Menurut Nixon, bank sebenarnya telah berkomunikasi dengan para nasabah terkait penggunaan fasilitas kredit yang disetujui. Namun tidak semua debitur langsung membutuhkan dana tersebut.
Sebagian nasabah disebut masih menunggu waktu yang tepat untuk menggunakan kredit. Ada pula yang memilih menahan ekspansi usaha sehingga pencairan belum dilakukan.
Perbanas mencatat pertumbuhan undisbursed loan cukup tinggi pada kelompok bank besar.
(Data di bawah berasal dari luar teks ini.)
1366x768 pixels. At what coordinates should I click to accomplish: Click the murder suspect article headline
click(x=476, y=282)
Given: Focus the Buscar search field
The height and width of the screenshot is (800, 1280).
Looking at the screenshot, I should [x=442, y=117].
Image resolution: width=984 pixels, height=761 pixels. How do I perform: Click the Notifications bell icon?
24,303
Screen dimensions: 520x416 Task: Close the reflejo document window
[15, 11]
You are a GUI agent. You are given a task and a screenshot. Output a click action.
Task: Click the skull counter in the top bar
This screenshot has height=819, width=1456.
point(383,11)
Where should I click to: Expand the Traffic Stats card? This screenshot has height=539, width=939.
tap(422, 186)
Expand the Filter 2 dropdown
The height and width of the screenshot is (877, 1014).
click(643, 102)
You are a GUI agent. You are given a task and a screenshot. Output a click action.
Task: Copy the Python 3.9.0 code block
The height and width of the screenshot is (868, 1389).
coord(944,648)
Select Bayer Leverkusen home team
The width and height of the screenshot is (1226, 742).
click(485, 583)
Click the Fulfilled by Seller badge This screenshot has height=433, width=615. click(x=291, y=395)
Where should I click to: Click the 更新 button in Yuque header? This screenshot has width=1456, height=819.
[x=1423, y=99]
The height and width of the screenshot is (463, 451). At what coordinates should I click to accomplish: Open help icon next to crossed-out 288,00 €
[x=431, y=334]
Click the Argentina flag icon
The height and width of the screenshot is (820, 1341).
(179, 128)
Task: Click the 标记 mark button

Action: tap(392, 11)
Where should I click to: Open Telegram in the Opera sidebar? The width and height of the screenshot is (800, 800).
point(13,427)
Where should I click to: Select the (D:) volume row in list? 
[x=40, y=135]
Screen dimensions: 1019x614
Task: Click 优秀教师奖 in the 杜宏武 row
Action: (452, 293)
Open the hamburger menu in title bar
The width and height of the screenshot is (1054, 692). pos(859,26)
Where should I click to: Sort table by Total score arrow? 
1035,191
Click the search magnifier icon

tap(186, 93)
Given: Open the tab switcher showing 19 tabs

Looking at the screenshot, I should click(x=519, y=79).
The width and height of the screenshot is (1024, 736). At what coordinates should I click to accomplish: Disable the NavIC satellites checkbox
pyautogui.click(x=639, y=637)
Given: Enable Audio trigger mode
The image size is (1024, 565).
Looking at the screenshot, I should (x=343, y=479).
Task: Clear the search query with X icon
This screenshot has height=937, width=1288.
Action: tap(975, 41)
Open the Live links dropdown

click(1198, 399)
Di KBMI 3, kredit mengendap tumbuh 12,50 persen, sedangkan KBMI 4 naik 12,24 persen.
Kedua kelompok bank tersebut mencatat pertumbuhan di atas rata-rata industri perbankan nasional. Sementara penurunan justru lebih banyak terjadi pada kelompok bank KBMI 1 dan KBMI 2.
Dalam kesempatan yang sama, perwakilan Himpunan Bank Milik Negara atau Himbara, Putrama Wahju Setyawan, menyoroti rendahnya rasio kredit terhadap Produk Domestik Bruto Indonesia. Angkanya masih berada di kisaran 32 persen.
Rasio tersebut dinilai jauh lebih rendah dibandingkan sejumlah negara di kawasan Asia Tenggara seperti Thailand, Malaysia, Singapura, hingga Vietnam. Kondisi ini menunjukkan ruang pertumbuhan kredit nasional masih sangat besar.
Putrama menilai industri perbankan masih memiliki peluang memperluas penyaluran kredit untuk mendorong aktivitas ekonomi. Di sisi lain, konsolidasi perbankan juga diperlukan agar industri menjadi lebih kuat, efisien, dan kompetitif di tingkat regional maupun global.